One out of every four people living with HIV/AIDS is 50 or older, yet these older individuals are far more likely to be diagnosed when they are already in the later stages of infection. Such late diagnoses put their health, and the health of others, at greater risk than would have been the case with earlier detection.
According to the Centers for Disease Control and Prevention, 43 percent of HIV-positive people between the ages of 50 and 55, and 51 percent of those 65 or older, develop full-blown AIDS within a year of their diagnosis, and these older adults account for 35 percent of all AIDS-related deaths. And since many of them are not aware that they have HIV, they could be unknowingly infecting others.
Various psychological barriers may be keeping this older at-risk population from getting tested. Among them are a general mistrust of the government - for example, the belief that the government is run by a few big interests looking out for themselves - and AIDS-related conspiracy theories, including, for example, the belief that the virus is man-made and was created to kill certain groups of people.
Now, a team of UCLA-led researchers has demonstrated that government mistrust and conspiracy fears are deeply ingrained in this vulnerable group and that these concerns often - but in one surprising twist, not always - deter these individuals from getting tested for HIV. The findings are published in the peer-reviewed journal The Gerontologist.
"Our work suggests that general mistrust of the government may adversely impact peoples' willingness to get tested for HIV/AIDS," said Chandra Ford, an assistant professor of community health sciences at the UCLA Fielding School of Public Health and the study's primary investigator. "HIV/AIDS is increasing among people 50 and older, but there's not a lot of attention being paid to the HIV-prevention needs of these folks.
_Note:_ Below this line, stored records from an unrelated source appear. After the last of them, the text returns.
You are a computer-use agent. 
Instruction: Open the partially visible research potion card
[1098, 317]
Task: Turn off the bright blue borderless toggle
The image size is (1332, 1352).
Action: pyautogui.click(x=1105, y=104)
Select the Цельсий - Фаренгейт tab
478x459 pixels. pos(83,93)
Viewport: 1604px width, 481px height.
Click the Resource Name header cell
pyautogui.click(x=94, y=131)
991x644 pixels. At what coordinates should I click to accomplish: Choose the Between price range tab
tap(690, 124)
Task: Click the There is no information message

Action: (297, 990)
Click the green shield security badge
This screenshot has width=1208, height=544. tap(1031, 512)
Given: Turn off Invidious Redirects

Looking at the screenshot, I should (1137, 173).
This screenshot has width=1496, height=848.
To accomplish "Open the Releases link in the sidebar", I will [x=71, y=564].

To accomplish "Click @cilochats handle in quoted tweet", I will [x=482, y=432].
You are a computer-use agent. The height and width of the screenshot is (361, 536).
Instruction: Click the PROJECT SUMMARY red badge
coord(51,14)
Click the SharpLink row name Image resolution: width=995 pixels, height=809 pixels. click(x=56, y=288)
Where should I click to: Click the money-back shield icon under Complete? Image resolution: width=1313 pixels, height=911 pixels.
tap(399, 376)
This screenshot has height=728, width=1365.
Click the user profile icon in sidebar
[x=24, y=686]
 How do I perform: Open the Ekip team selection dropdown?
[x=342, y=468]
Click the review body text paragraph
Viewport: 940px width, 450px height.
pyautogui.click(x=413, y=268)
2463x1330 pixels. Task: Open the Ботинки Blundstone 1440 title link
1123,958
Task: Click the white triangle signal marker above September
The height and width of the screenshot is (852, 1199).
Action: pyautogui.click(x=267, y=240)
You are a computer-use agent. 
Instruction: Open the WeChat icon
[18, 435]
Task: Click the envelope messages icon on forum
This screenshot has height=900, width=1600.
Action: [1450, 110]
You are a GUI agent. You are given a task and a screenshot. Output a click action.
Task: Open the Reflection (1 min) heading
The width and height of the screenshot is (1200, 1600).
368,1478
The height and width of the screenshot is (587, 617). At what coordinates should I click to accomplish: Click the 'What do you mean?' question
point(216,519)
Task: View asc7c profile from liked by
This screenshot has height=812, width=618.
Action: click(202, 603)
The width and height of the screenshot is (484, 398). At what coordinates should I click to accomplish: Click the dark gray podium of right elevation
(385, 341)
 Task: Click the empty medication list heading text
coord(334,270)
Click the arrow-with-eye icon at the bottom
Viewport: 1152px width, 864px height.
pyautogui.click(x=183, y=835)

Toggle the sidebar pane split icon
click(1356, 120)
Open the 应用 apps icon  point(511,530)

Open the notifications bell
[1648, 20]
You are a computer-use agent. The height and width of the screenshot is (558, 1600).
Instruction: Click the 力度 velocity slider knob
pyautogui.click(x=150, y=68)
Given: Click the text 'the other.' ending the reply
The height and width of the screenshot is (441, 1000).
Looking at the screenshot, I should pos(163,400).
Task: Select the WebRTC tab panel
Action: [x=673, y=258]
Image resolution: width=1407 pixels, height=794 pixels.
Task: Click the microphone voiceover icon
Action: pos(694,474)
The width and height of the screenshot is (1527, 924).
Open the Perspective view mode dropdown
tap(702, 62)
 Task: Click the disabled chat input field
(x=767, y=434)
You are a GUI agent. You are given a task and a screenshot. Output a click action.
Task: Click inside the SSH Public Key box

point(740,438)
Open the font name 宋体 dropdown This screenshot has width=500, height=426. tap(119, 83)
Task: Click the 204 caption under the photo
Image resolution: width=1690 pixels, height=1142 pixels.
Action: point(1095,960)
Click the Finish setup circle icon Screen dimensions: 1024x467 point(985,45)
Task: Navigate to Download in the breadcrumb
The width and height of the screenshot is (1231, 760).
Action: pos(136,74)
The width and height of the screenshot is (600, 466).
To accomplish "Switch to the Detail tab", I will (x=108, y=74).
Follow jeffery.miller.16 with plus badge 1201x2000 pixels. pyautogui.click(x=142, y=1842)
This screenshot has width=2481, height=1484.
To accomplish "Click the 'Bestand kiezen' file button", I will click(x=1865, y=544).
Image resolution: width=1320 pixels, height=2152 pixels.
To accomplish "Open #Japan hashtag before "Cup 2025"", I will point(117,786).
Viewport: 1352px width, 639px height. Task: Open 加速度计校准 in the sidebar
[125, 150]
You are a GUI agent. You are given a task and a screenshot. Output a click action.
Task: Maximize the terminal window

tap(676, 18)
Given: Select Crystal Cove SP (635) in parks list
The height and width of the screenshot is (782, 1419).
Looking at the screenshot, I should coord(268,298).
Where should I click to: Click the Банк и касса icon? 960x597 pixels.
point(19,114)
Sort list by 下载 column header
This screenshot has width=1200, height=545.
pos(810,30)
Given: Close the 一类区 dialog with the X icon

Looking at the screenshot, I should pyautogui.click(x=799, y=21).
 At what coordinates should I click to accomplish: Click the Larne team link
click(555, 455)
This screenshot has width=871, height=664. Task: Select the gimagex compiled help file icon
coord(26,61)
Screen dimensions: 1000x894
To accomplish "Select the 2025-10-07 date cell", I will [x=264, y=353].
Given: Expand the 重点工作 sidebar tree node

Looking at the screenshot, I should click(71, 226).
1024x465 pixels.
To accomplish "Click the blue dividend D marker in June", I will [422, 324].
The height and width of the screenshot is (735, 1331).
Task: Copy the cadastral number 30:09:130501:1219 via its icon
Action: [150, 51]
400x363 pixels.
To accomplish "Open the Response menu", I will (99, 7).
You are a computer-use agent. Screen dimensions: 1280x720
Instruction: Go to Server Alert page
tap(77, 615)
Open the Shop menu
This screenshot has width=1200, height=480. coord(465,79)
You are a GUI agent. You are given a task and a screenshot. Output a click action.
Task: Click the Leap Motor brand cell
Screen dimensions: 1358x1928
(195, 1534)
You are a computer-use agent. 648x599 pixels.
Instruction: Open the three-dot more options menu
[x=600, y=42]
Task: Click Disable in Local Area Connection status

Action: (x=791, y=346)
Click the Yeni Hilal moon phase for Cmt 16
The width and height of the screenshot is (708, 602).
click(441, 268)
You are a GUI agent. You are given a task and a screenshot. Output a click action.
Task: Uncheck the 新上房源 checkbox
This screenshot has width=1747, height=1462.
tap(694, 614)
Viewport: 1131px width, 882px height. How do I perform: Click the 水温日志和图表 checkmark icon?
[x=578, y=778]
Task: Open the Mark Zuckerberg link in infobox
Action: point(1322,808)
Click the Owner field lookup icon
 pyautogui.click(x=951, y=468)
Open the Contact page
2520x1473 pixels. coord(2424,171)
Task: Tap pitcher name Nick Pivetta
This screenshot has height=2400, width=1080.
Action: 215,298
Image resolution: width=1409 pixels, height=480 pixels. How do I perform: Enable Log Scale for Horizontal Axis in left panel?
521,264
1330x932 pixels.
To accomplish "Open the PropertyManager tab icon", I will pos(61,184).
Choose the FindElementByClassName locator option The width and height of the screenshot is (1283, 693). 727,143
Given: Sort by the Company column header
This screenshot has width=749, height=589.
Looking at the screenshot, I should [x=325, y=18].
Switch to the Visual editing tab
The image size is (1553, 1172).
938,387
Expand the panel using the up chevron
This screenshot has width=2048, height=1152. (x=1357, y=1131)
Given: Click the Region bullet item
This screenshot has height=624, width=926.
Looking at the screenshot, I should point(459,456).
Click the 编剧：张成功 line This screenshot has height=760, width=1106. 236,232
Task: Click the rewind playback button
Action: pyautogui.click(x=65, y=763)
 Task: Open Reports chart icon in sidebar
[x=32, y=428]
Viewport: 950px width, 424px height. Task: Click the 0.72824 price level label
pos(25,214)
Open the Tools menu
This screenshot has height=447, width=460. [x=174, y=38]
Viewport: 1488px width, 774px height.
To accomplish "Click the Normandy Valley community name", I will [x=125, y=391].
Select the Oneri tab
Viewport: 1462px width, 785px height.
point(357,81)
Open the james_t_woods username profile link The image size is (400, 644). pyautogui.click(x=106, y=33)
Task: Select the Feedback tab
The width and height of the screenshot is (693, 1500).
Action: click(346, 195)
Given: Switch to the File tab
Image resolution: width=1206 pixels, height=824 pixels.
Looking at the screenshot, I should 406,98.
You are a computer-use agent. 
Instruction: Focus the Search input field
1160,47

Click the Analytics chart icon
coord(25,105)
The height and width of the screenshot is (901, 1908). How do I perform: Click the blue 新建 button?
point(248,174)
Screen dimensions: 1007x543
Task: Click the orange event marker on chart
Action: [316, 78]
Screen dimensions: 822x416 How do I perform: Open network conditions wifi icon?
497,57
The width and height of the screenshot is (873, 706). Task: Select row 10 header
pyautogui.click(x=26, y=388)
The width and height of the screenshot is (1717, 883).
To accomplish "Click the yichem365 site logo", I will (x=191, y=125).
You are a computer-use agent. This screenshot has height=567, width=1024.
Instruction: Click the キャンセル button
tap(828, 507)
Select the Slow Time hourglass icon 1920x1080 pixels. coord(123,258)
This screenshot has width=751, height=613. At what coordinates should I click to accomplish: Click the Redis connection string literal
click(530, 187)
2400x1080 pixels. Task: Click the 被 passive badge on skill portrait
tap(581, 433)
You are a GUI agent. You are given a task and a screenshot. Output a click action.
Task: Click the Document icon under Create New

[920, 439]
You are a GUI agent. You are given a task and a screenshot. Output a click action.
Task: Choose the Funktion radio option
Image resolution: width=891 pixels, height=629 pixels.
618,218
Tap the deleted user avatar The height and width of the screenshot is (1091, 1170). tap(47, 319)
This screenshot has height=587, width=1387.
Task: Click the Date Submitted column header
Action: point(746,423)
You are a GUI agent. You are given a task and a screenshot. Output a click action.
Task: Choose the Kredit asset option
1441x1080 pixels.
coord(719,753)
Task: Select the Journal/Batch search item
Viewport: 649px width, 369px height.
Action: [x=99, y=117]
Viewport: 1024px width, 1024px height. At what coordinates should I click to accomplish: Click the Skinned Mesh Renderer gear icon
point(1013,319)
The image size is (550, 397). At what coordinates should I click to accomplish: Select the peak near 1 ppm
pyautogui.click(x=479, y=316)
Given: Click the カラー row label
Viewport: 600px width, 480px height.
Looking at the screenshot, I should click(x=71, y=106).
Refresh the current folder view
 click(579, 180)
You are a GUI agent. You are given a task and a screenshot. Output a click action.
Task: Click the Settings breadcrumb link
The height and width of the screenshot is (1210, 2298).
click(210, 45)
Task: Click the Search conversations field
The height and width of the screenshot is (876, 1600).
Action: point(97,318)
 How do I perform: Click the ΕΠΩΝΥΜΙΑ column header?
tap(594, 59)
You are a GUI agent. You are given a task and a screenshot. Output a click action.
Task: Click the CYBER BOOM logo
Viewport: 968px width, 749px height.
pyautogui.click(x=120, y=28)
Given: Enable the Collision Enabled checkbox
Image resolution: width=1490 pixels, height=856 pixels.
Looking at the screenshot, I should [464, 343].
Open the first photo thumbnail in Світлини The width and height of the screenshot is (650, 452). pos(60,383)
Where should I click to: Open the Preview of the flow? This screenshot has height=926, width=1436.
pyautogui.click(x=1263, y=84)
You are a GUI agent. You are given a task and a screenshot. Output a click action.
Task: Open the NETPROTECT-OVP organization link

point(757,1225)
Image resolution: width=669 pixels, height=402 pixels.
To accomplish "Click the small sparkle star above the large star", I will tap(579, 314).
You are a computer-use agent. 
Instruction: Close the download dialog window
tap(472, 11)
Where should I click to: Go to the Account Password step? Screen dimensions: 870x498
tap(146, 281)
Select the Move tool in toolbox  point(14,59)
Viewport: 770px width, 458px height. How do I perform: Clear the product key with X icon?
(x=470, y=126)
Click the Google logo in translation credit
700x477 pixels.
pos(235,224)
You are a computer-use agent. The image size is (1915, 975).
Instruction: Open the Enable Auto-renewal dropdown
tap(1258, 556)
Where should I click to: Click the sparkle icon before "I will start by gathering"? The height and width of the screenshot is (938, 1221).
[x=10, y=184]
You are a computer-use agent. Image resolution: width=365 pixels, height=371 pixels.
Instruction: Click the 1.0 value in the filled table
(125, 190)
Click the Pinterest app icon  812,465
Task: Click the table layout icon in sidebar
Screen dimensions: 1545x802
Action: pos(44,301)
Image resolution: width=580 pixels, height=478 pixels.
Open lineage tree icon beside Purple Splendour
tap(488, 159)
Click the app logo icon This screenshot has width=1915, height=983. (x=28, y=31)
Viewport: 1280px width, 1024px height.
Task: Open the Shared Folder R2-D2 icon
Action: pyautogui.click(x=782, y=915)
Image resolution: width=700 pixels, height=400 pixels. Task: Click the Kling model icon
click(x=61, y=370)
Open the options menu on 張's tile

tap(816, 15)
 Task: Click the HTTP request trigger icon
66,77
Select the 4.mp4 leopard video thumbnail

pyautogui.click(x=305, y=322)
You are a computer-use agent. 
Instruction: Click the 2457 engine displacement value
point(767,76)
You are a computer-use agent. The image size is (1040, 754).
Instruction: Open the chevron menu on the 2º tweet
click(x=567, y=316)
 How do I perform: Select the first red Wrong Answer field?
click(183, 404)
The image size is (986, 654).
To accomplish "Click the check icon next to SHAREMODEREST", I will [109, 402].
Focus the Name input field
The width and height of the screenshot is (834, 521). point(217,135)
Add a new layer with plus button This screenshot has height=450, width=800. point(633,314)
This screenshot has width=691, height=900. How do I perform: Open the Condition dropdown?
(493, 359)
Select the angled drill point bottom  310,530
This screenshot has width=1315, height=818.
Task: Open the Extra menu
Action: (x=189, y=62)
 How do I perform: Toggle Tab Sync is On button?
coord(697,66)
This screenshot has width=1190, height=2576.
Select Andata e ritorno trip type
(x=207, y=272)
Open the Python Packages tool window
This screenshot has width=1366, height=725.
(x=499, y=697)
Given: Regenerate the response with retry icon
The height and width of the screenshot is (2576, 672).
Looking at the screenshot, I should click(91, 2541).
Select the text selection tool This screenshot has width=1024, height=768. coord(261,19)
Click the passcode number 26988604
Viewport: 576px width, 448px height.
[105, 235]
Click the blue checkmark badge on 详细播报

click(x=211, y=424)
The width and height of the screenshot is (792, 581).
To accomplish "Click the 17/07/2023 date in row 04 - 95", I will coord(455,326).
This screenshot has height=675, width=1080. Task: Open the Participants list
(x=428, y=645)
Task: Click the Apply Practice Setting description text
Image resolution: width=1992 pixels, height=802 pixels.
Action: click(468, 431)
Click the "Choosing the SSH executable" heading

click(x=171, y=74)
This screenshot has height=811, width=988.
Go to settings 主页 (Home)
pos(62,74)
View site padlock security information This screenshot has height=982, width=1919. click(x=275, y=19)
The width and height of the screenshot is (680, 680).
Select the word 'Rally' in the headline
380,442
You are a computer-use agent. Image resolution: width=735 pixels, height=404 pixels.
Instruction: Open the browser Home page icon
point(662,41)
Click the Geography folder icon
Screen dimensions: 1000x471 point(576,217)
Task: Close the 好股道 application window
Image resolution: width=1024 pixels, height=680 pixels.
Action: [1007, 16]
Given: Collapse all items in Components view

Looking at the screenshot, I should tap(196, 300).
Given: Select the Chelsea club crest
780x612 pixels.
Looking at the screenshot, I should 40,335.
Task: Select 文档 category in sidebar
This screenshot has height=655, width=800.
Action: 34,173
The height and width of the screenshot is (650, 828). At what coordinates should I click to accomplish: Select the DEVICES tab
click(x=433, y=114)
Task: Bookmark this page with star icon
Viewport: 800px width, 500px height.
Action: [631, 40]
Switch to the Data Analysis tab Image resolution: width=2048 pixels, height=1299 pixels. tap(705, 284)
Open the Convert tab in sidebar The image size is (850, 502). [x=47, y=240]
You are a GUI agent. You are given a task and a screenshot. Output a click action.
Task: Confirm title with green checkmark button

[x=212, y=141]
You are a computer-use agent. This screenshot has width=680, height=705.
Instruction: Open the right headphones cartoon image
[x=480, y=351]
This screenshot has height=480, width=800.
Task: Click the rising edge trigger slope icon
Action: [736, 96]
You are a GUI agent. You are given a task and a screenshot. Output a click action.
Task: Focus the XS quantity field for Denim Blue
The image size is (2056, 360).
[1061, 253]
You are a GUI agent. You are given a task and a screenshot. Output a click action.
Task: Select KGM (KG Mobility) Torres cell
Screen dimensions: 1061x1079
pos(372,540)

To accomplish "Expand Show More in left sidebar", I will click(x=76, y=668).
Older adults are more likely to be diagnosed only after they've been sick, and as a result, they have worse prognoses than younger HIV-positive people do.
"Also, the CDC recommends that anyone who's in a high-risk category should be tested every single year," she said. "These findings mean that the CDC recommendations are not being followed."
The researchers sought to test the association between mistrust of the government, belief in AIDS conspiracy theories and having been tested for HIV in the previous year. For the cross-sectional study, they worked with data from 226 participants ranging in age from 50 to 85. Participants were recruited from three types of public health venues that serve at-risk populations: STD clinics, needle-exchange sites and Latino health clinics.
Of the participants, 46.5 percent were Hispanic, 25.2 percent were non-Hispanic blacks, 18.1 percent were non-Hispanic whites and 10.2 percent were of other races or ethnicities. The data were collected between August 2006 and May 2007.
The researchers found that 72 percent of the participants did not trust the government, 30 percent reported a belief in AIDS conspiracy theories and 45 percent had not taken an HIV test in the prior 12 months. The more strongly participants mistrusted the government, the less likely they were to have been tested for HIV in the prior 12 months.
Several of the findings surprised the researchers - for example, the fact that HIV testing rates among this population were not higher at the locations where the participants were recruited, given that these locations attract large numbers of people with HIV.
"This finding is concerning because the venues all provide HIV testing and care right there," Ford said.
And there was an even bigger, perhaps counterintuitive surprise. The more strongly participants believed in AIDS conspiracy theories, the more likely they were to have been tested in the previous 12 months.
"We believe they might be proactively testing because they believe it can help them avoid the threats to personal safety that are described in many AIDS conspiracies," Ford said. "For instance, if I hold these conspiracy beliefs and a doctor tells me I tested negative, I might get tested again just to confirm that the result really is negative."
By contrast, individuals who reported mistrusting the government may not have been tested because the venues where they were recruited were, in fact, government entities, Ford said.
The study has some weaknesses. For instance, the study design did not allow the researchers to determine whether the participants held their beliefs before or after being tested; thus, the researchers couldn't tell what prompted their mistrust of the government or conspiracy beliefs. Also, it's possible that the prevalence of these theories is higher in this group than it is in the general public and that some participants may have been afraid to tell the truth.
The next step in the research is to study other groups of older adults to determine if these views are more widely held than just among the at-risk population the researchers studied.